> _WORK TO BE COMPLETED_: Every line between the top of the data below and the line with "This screenshot has width=1149, height=646.", both ends included, must be retyped exactly.

[Source records]
- Opening Delimiter -

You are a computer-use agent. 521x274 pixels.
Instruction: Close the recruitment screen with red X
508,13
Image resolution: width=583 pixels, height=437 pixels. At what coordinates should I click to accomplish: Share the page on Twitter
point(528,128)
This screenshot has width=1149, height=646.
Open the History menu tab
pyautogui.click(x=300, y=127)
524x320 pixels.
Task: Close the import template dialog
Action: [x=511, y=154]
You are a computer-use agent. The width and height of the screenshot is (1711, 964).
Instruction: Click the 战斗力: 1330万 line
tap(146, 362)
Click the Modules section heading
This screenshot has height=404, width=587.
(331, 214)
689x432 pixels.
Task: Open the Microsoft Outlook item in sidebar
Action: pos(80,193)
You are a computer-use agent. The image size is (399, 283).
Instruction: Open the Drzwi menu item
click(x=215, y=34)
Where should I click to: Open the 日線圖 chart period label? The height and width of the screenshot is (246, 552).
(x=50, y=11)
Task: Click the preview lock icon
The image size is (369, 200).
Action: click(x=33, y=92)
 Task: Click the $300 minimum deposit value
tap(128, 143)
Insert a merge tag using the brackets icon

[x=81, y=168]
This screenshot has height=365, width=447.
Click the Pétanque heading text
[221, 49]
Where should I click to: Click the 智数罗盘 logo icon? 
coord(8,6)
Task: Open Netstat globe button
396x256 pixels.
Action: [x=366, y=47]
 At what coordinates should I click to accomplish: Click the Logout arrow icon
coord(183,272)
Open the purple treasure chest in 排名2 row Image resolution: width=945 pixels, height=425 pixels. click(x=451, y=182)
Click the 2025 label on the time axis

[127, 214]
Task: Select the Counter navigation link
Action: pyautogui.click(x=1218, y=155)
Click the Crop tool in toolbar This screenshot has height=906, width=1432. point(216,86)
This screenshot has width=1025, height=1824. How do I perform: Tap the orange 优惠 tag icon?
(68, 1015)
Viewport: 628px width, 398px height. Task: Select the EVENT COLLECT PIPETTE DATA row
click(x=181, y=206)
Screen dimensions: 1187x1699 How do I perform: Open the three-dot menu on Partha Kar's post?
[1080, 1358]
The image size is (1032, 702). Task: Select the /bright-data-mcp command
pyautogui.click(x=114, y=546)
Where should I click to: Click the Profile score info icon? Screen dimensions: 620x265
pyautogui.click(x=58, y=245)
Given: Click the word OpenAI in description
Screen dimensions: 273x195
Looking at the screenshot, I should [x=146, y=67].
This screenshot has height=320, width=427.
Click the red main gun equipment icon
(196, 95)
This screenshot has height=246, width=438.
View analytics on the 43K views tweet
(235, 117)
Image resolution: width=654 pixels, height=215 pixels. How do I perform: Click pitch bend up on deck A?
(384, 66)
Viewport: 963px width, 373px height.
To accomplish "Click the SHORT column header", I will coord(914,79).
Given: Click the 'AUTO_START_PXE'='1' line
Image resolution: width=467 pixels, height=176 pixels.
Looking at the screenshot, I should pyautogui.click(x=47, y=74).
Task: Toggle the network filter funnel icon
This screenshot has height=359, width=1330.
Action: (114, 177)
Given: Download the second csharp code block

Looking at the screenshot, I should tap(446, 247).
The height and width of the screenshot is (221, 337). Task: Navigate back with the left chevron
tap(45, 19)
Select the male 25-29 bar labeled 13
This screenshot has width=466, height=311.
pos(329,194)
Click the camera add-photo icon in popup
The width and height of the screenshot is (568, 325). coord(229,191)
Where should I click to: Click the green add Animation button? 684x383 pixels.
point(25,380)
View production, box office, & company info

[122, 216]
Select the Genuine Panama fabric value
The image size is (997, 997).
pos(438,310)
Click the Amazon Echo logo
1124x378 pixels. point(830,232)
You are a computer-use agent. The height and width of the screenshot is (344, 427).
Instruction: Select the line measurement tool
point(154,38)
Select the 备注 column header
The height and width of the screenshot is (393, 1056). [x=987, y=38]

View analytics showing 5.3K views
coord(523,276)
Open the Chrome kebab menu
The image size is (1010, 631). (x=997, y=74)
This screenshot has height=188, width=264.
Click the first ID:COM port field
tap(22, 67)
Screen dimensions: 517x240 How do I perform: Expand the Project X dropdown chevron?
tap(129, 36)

- Closing Delimiter -

> _RESPONSE BELOW_:
You are a computer-use agent. 521x274 pixels.
Instruction: Close the recruitment screen with red X
508,13
Image resolution: width=583 pixels, height=437 pixels. At what coordinates should I click to accomplish: Share the page on Twitter
point(528,128)
This screenshot has width=1149, height=646.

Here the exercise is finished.